Ah, chocolate…life’s guilty pleasure!

With Halloween right around the corner, I’m sure most of us will be sneaking a few extra pieces of chocolate this season.  But, chocolate doesn’t necessarily need to equate to guilt.  If you can wean yourself off the sugary crap (i.e. milk chocolate, white chocolate, or just about anything that’s cheap and easy to find), and develop a taste and preference for rich, dark chocolate, you will actually be helping your body; this is not something to feel guilty about!

The anti-inflammatory properties of dark chocolate promote heart health by reducing inflammation of the circulatory system, thereby reducing blood pressure and clots.  While more research is needed, some studies have found that regular consumption of dark chocolate may help to reduce the risk of diabetes, stroke and heart attack.

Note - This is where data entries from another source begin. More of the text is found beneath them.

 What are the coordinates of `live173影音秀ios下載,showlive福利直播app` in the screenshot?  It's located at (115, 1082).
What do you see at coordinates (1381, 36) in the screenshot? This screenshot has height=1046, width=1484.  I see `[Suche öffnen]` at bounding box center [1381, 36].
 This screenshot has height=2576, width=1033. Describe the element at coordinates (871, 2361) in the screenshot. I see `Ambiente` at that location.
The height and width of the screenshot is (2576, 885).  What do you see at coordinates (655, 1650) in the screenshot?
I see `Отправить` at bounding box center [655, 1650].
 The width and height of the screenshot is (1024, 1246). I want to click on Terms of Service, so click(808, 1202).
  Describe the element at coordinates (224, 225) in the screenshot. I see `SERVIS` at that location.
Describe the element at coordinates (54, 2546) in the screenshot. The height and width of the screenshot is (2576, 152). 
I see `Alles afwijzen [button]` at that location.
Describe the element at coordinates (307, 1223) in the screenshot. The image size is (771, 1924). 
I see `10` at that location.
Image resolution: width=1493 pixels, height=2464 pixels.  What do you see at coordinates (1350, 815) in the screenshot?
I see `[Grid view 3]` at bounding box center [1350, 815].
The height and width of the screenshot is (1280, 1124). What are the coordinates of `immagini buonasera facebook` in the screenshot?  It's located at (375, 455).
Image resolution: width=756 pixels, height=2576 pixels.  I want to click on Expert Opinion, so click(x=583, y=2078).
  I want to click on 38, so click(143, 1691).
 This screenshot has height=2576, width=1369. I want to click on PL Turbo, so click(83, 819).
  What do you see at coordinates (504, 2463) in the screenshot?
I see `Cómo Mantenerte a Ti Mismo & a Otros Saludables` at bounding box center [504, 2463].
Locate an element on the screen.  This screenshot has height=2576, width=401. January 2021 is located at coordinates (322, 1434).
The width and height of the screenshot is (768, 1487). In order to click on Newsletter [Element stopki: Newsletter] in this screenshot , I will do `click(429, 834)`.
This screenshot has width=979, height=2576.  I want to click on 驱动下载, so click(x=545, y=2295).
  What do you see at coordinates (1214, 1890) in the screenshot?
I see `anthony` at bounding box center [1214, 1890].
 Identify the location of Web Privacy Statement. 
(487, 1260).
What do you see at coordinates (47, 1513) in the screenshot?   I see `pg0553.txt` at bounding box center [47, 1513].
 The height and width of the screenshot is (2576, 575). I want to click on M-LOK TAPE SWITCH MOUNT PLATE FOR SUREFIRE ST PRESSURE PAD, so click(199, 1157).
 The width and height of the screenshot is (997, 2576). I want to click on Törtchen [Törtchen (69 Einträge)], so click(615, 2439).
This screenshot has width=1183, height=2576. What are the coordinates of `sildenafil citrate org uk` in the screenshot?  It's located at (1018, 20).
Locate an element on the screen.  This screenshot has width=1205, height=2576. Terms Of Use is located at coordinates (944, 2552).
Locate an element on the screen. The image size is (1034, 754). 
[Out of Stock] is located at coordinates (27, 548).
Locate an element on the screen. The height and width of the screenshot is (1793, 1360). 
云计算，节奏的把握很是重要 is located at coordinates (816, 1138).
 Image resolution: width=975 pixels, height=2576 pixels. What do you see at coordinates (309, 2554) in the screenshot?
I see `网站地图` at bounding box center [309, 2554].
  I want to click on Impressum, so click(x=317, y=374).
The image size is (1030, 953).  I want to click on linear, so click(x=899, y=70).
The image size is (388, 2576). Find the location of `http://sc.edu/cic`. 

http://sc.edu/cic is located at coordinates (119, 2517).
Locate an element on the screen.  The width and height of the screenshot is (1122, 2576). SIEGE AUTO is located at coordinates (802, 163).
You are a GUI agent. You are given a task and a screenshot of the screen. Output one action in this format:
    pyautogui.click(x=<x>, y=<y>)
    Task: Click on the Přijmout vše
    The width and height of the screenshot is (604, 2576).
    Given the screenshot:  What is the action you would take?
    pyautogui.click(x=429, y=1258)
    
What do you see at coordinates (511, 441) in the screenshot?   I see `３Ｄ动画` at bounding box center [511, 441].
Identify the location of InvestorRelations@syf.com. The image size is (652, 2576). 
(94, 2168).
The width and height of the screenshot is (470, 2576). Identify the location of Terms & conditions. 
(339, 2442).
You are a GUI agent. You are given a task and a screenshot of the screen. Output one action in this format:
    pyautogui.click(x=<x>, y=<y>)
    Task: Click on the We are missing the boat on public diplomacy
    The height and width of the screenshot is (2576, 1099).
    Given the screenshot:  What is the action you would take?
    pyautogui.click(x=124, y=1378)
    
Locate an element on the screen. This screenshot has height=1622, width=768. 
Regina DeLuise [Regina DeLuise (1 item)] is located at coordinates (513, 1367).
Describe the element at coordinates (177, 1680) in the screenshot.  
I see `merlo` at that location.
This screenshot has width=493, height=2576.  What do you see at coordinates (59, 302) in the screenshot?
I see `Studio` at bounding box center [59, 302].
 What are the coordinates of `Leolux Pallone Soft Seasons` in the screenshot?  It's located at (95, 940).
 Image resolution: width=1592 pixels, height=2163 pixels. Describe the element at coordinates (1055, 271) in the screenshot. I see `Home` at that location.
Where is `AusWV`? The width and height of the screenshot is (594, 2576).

Dark chocolate improves blood circulation, which can promote mental health.  As circulation gets stronger and faster, more nutrients and oxygen are available for cells while toxins and other bad stuff are more quickly eliminated.  Cleaner blood leads to improved memory and focus, fewer joint pains and reduced arthritic symptoms, and clearer, more radiant skin.  Circulation-enhancing cocoa can help to defend the body against many diseases caused by a sedentary lifestyle.

Cocoa butter contains saturated fat that is good for you.  The stearic acid in cocoa butter is converted to oleic acid, which helps lower bad (LDL) cholesterol and raise good (HDL) cholesterol levels.

If you’re trying to lose weight but can’t seem to give up chocolate, switch to dark chocolate to help you reach your goal.  Dark chocolate has higher protein than milk chocolate, leaving you feeling full faster and longer; its bitter taste is also less likely to result in a binge and more likely to reduce cravings.  Even smelling dark chocolate can help reduce cravings and appetite.


The darker the chocolate, the fewer the grams of sugar.  This means you won’t be ingesting as much processed, toxic sugar as you would if you ate conventional chocolate.  And, unlike milk chocolate, dark chocolate’s antibacterial properties can help protect your teeth by inhibiting plaque build-up.

Dark chocolate is high in antioxidants to help neutralize free radicals and it can help boost your mood and ward of depression.

What is truly fascinating is that, in cultures who consume a lot of dark chocolate, disease is rarely seen.  Chocolate that is at least 70% cocoa is the best for promoting health.  Stick to 1-2 ounces per day; try adding plain cocoa or shaved dark chocolate to oatmeal, coffee, smoothies and non-dairy milk. To get used to its taste, start with chocolate that is 65% cocoa and slowly work your way up to 85% or 90% cocoa.

This Halloween, buy yourself a nice bar of dark chocolate and nibble on that while handing out candy to the neighborhood kids!